Dédoubler le personnage de Ludo a du vous poser des problèmes ?
Oui, j’ai d’abord choisi Thierry Frémont. Il s’est imposé à moi très rapidement, j’ai tout de suite vu que dans ses moindres gestes, manger, marcher, bouger, il serait Ludo. L’enfant qui devrait le précéder devait avoir, comme lui, les cheveux roux et les yeux verts. Mon assistante, Gerda Giddens, a vu 100 petits garçons. Yves Cotton est sorti tout de suite du rang. C’était son premier rôle. C’est un enfant étonnant, un travailleur et à la fois un acteur intuitif. Dès qu’il a su qu’il était choisi il a étudié le scénario par coeur. J’ai eu peur qu’il devienne “un singe savant”. J’ai demandé à ses parents de lui enlever le texte pour qu’il ait le temps de l’oublier et qu’il garde toute sa spontanéité. Sur le tournage, faisant confiance à son attention et à sa mémoire, je lui rappelais 5 minutes avant qu’il ne les prononce les répliques qu’il devait dire. C’était parfait. Yves Cotton n’est pas Ludo dans sa vie. C’est un enfant qui joue Ludo comme un acteur professionnel. Avant qu’on dise “moteur”, il était heureux, bavard, amusant. Dès qu’on tournait il était ce qu’il devait être : triste, renfermé, inquiet.

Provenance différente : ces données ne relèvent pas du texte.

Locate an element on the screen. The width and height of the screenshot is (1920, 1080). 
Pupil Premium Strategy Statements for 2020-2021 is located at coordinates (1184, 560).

Diriger un enfant n’est pas simple ?
C’est ce qu’on dit, mais là je me suis trouvée devant quelqu’un d’exceptionnel. Il prenait la situation comme un jeu. Il comprenait que sa mère dans le film était malheureuse, qu’il devait l’aimer. Ses réactions, sa personnalité ont marqué de nombreuses séquences. Il a choisi avec humour la consistance de ce qu’il devait renifler quand on lui met le nez dans son caca : c’est de la mousse au chocolat ! donc une scène facile à tourner, où l’on s’est amusé malgré son intensité dramatique. Il était capable de mémoriser, dans une même séquence, huit à dix gestes différents. Grâce à son habilité manuelle, la scène des ventouses n’a posé aucun problème. Celle du bol où il met les lèvres sur les traces du rouge à lèvres de sa mère était plus difficile. Il n’en comprenait pas le sens. On a un peu triché.

Monter un film après avoir obtenu le Lion d’argent à Venise doit être plus facile?
Un an à peine s’est écoulé entre l’achat des droits et le film terminé, ce qui est un record. Mes partenaires publics ou privés m’ont dit oui tout de suite. En Belgique les recettes de DUST m’ont permis d’obtenir facilement des “à valoir” de distribution. En France le prix Goncourt de Yann Queffelec a été mon atout majeur.

Où avez-vous tourné LES NOCES BARBARES ?
Je suis partie de la proposition du roman : les Charentes. J’ai été emballée par la lumière, lumière du bord de l’océan, d’un estuaire où il y a une réverbération exceptionnelle. Et puis je retrouvais là une ligne d’horizon proche “du plat pays qui est le mien” ! Ce n’est pas l’Escaut, c’est la Gironde, mais il y a des ressemblances. Par un hasard dont je profite et que je ne comprends pas, cette région a été peu filmée. C’est une première avec en plus des conditions de tournage qui soudent une équipe. En bas le vin de Médoc, en haut les parcs à huîtres et pour tous des hôtels abordables !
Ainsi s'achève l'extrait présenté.